As empresas com atuação internacional filiadas à Abol suspenderam, por tempo indeterminado, as operações na Ucrânia e países vizinhos, como Belarus. O fechamento de escritórios na Ucrânia também integra as medidas de alguns operadores. A associação monitora diariamente as sanções comerciais e econômicas adotadas pelos países à Rússia, assim como o posicionamento oficial do governo brasileiro sobre os impactos dos conflitos no leste europeu na logística brasileira. Os produtores estão viabilizando a realocação das cargas.

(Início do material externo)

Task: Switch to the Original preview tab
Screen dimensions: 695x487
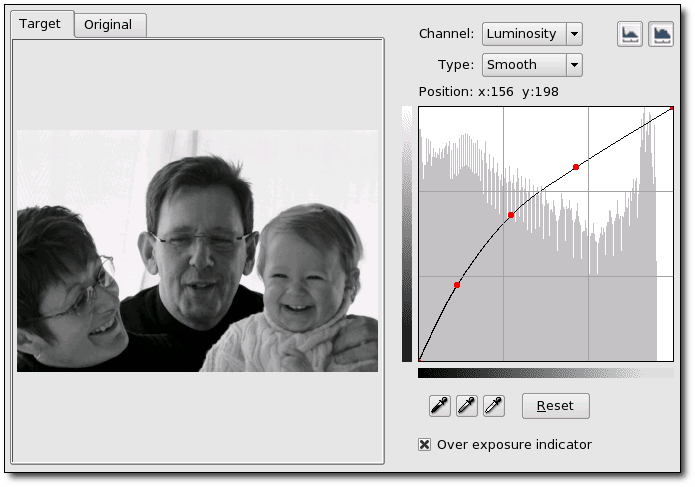Action: pos(109,25)
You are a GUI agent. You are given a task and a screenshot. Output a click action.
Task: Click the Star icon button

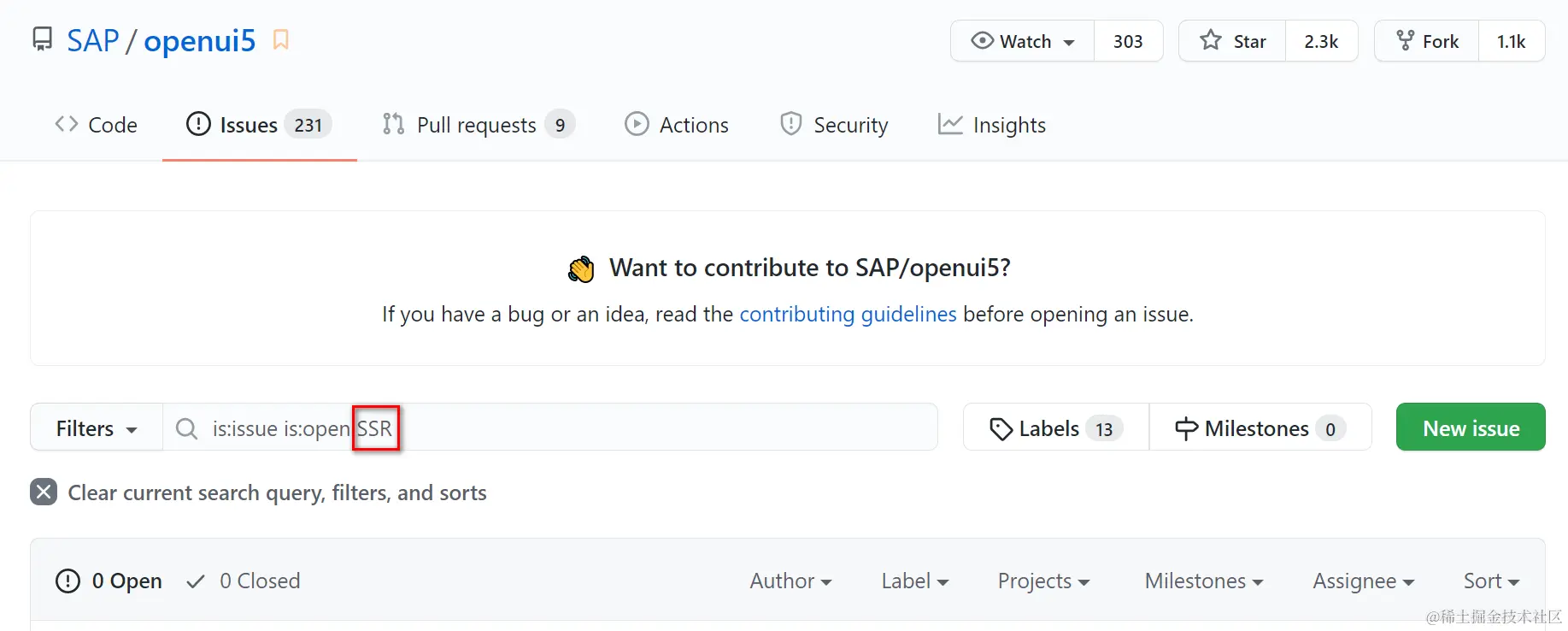click(1211, 41)
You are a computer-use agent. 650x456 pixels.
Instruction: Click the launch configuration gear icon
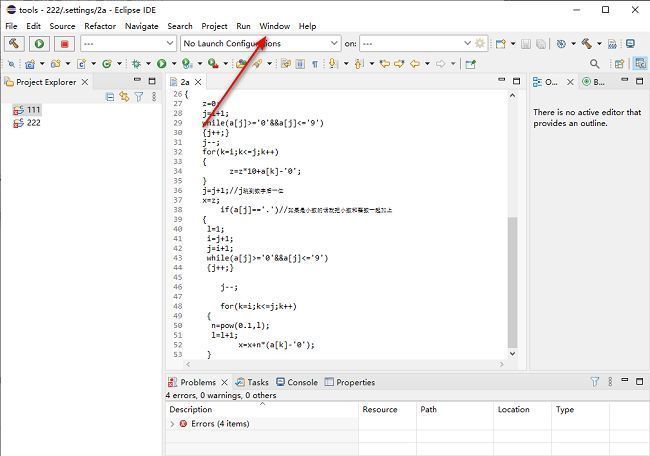coord(480,44)
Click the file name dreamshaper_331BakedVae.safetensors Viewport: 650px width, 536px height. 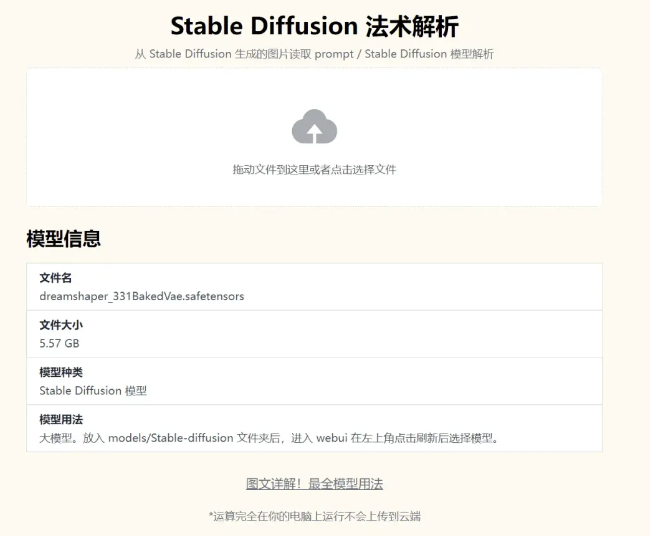coord(142,296)
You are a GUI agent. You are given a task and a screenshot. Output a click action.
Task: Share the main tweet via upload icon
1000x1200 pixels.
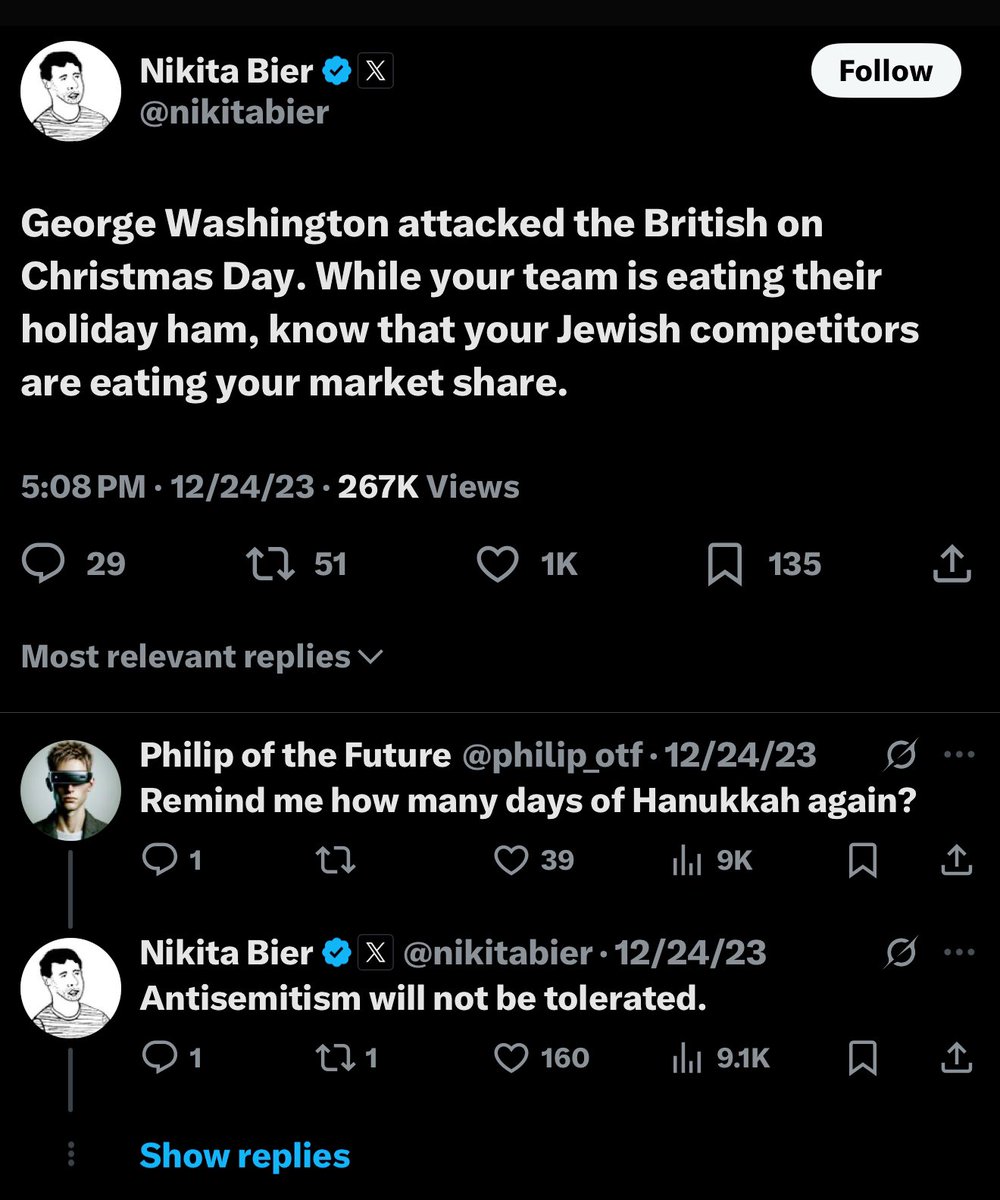coord(952,564)
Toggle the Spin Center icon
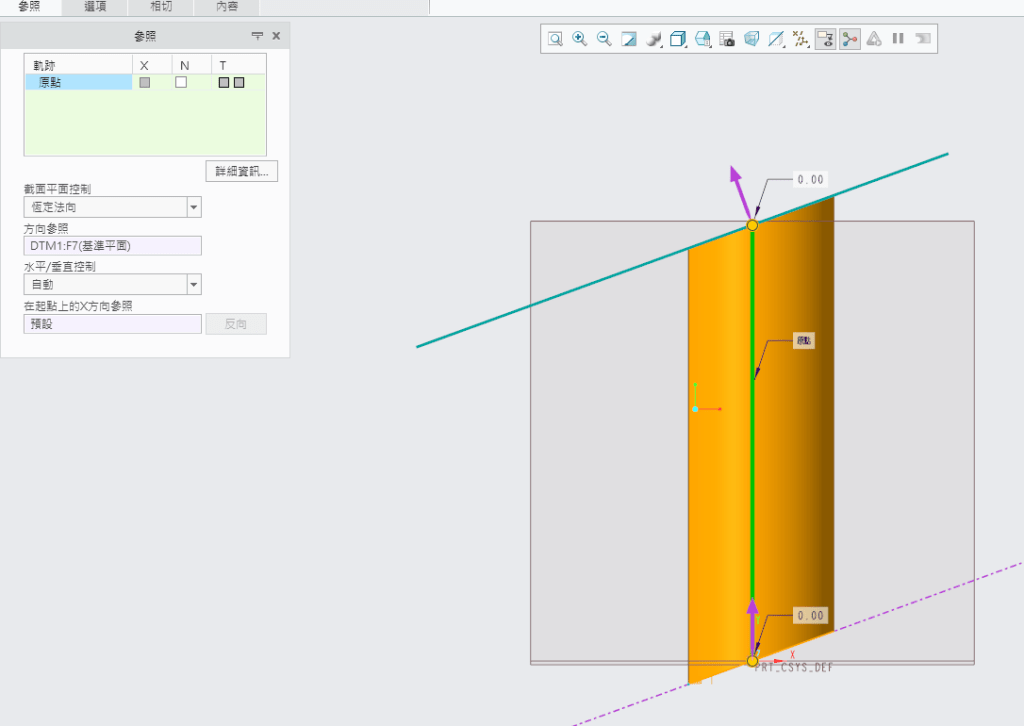The image size is (1024, 726). [849, 39]
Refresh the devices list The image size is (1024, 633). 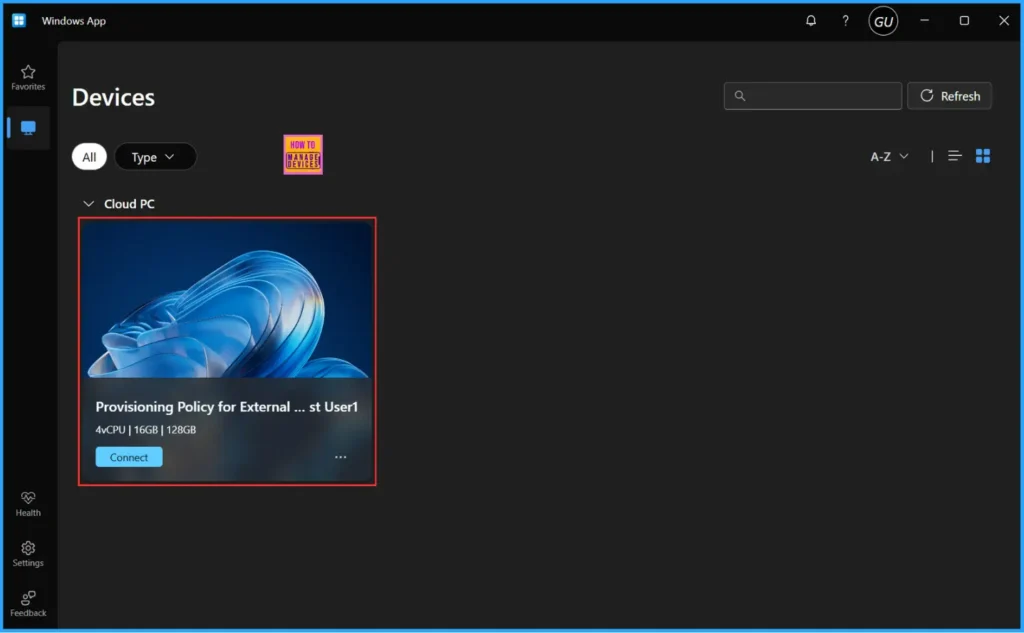coord(949,96)
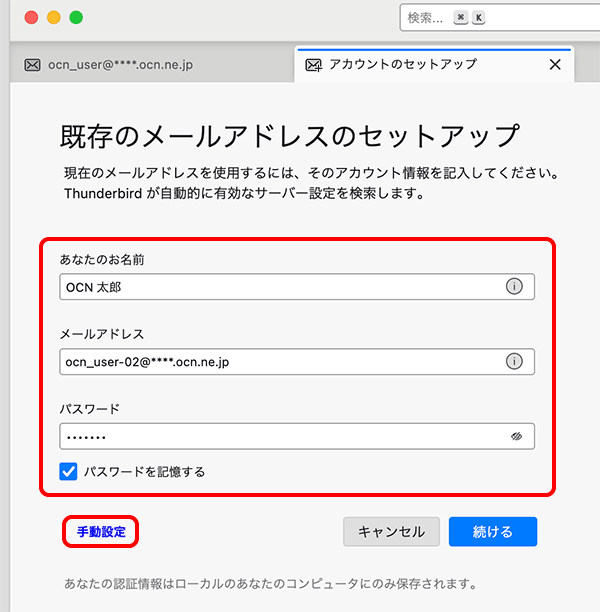Click the red window close button
600x612 pixels.
(31, 18)
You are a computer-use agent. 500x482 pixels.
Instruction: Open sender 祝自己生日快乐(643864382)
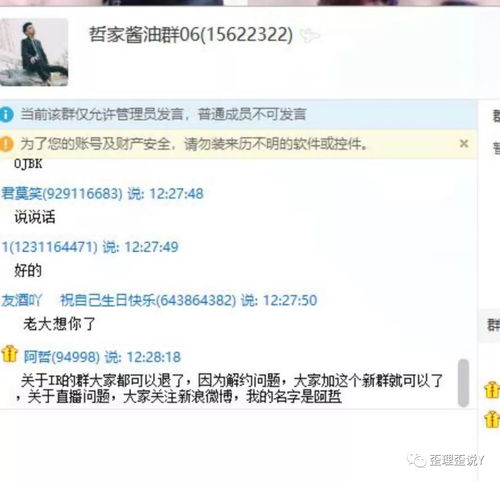(x=148, y=300)
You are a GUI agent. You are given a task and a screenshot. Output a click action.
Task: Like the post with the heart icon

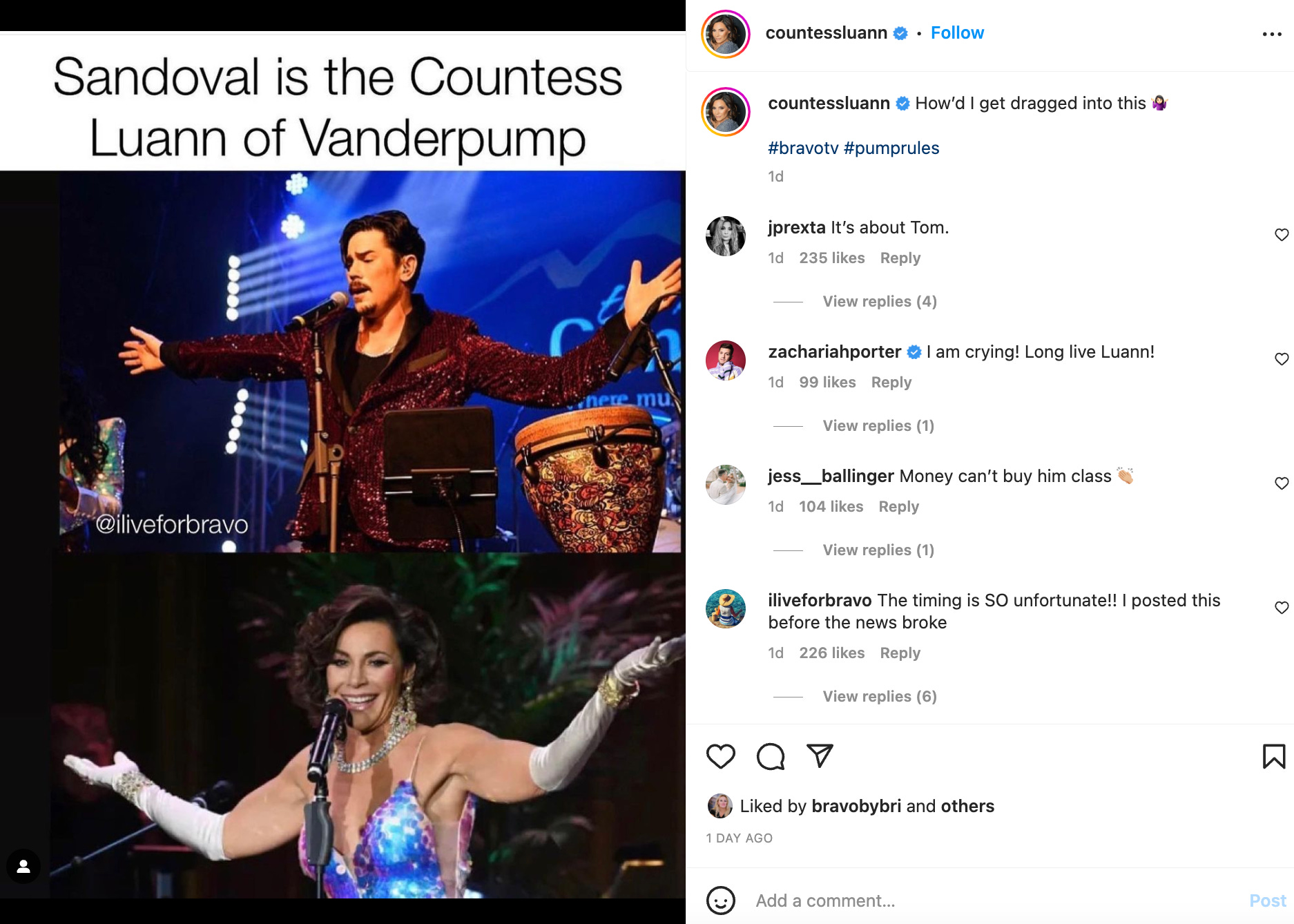point(720,756)
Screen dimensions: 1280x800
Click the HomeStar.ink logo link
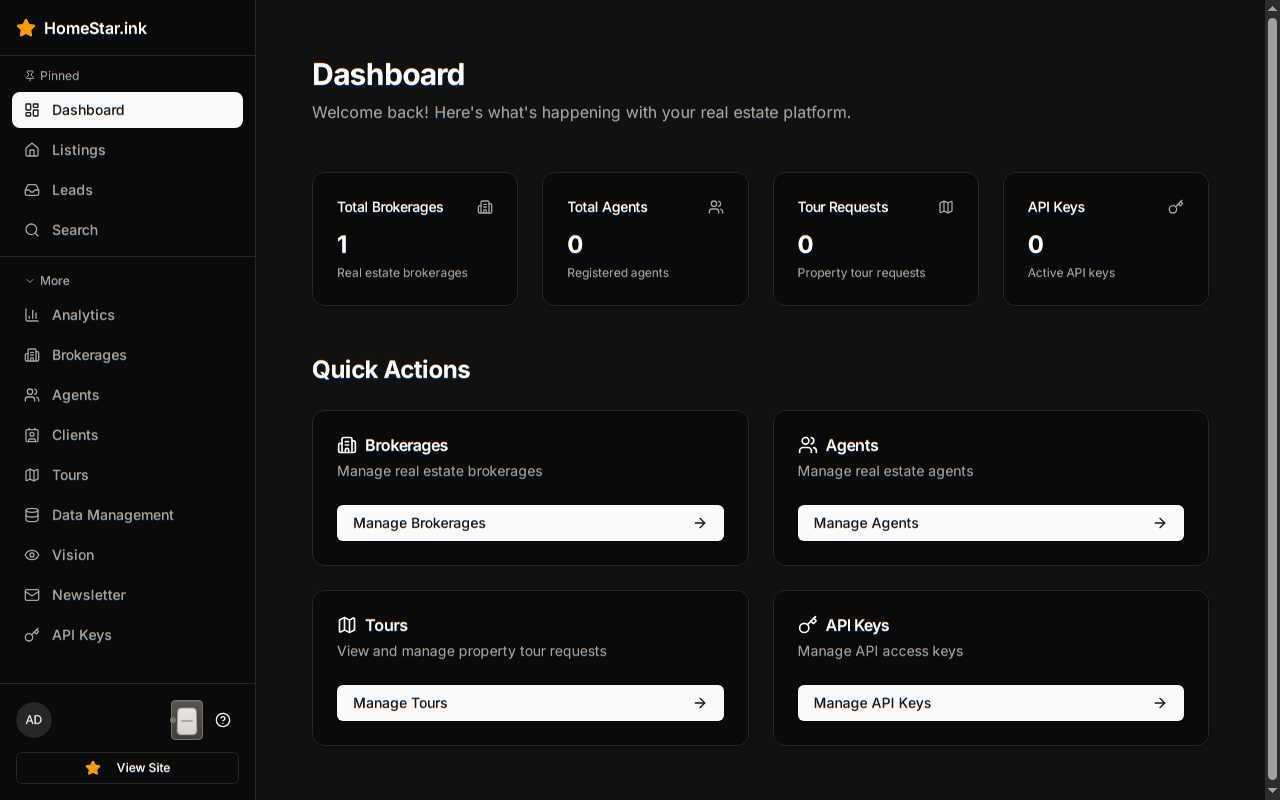(x=82, y=28)
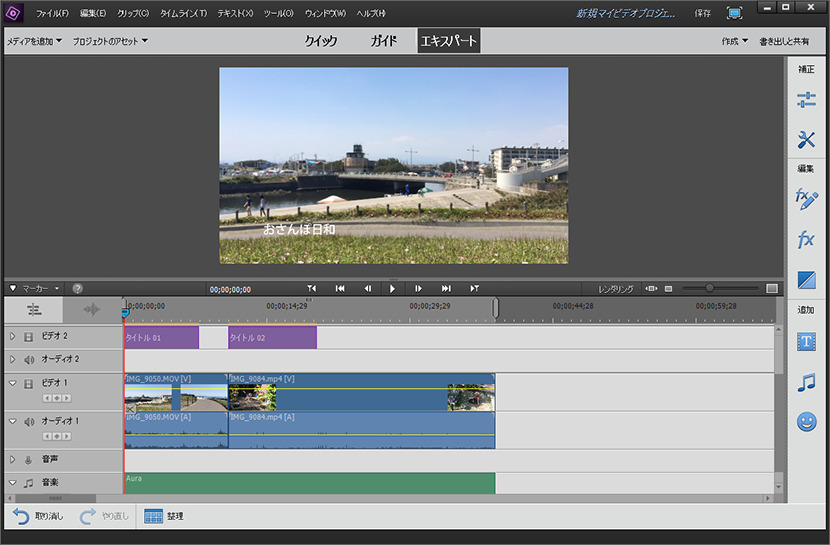
Task: Open the Graphics smiley face panel
Action: [806, 422]
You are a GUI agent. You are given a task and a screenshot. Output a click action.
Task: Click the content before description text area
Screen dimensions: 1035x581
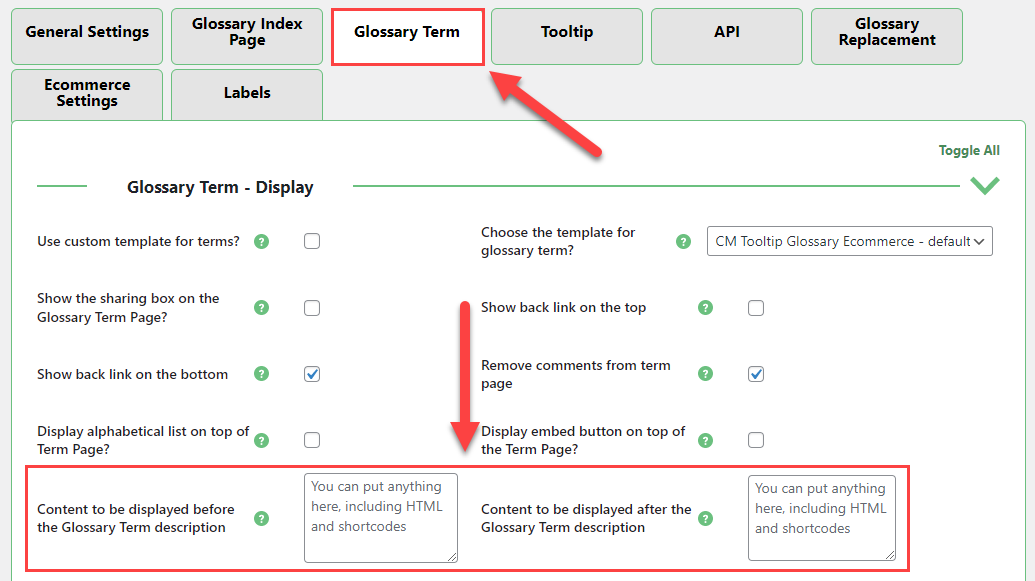(381, 518)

Marcella contou que os exportadores estão renegociando seus contratos e buscando novos destinos, como Reino Unido, Europa e África, inclusive ajustando-se às exigências sanitárias que alguns deles impõem. “Trata-se de um momento em que o Brasil e as empresas devem rever a possibilidade de viabilizar a produção de fertilizantes internamente, ainda que as dificuldades naturais e de infraestrutura sejam um gargalo”, defendeu.
Entre os produtos exportados pelo Brasil à Rússia impactados pelo novo cenário nas últimas semanas, de acordo com a Abol, estão o amendoim e o frango com reduções de até -25% e de até -15%, respectivamente. Marcella explicou que esses produtos lideram a pauta brasileira de exportações no leste europeu. Nas importações, houve queda no fluxo de produtos como asfalto e agroquímicos em geral, especificamente fertilizantes. Como o volume de amendoim embarcado pelos operadores não é tão grande, os exportadores puderam se adiantar e segurar as exportações para Rússia e Ucrânia logo no início do conflito.
As cargas de amendoim e outros produtos ficaram paradas no Brasil, aguardando serem redirecionadas a novos destinos ou maior segurança e garantias para serem enviados à Rússia. Nesse sentido, ela chamou a atenção para a necessidade de revisão contínua das estratégias de ‘global sourcing’ (foco em fornecedores diferentes pelo mundo) para insumos, produtos e serviços, na tentativa de mitigar riscos em torno do negócio, principalmente em situações imprevisíveis e de incertezas, como a que o mundo vive agora.